Very interesting thread, thanks OP.

My 4 y/o wont start kinder until next year, and I'm relived to hear he can do many (but not all) of the tasks mentioned above.

I've been concerned recently that he's lacking hand skills- he can recognise words but won't bloody write them, or draw much, and he can't use scissors. 

But reading the above, I'm probably worrying too soon. There's always something isn't there? :)

 

Yes, I think you probably are. But I do get it. Especially with the first it's a bit hard sometimes to figure out what the expectations are and where your kid 'is at' for their age.

My just turned 4yo starts kindy next year. He can't hold a pencil properly so most certainly cannot write (DS1 could hold a pencil properly but not write at the same age so not much different). His drawing is just scribble, really. Neither of my sons have been interested in drawing much at all when little. And I did nothing to encourage it because it didn't seem important to make them do something they didn't indicate an interest in, and because I freaking hate the mess and all the bits of "drawing" they then end up wanting to keep. And the accidental (and on purpose) drawing on the table and other non paper items. That's a nope. 

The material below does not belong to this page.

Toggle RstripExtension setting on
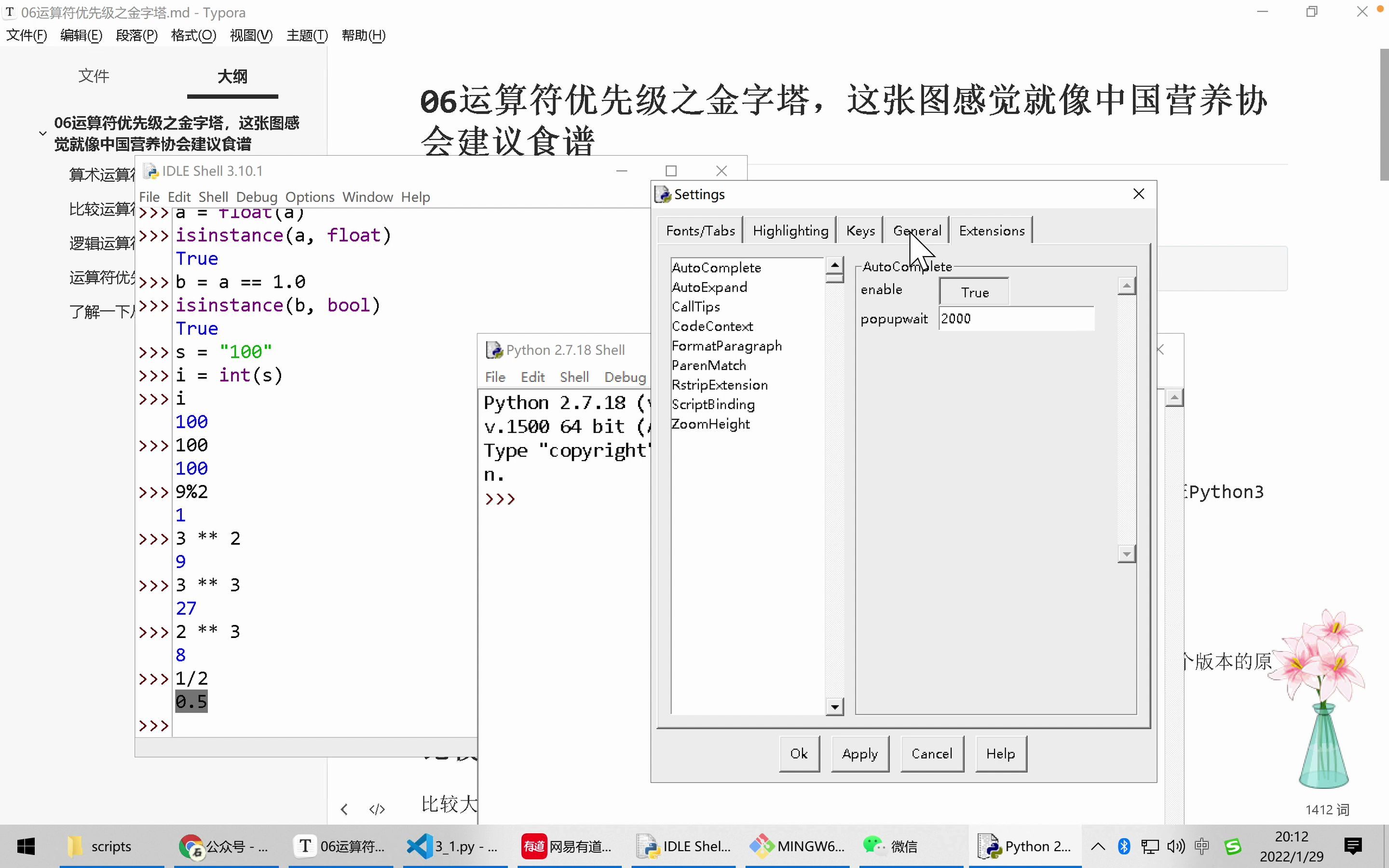click(720, 384)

Also, my 4yo can't recognise any words at all. He knows maybe 3 letters? The first letter of his name, the first letter of his best friend's name, and the first letter of his brother's name and that's it as far as I know. He's actually a good counter come to think of it (can count to 100 with very little prompting - occasionally gets stuck at 20, or 50 or 70), and can recognise all the single digits and some larger numbers. 

Can't use scissors. But again neither of mine get practice with that at home - because it drives me crazy lol. 

My DS1 had very advanced gross motor skills going into 4yo kindy, but his fine motor skills were lacking. He caught up though and now in year 1 it's clear that going into kindy without writing and scissor skills and similar did not matter a jot.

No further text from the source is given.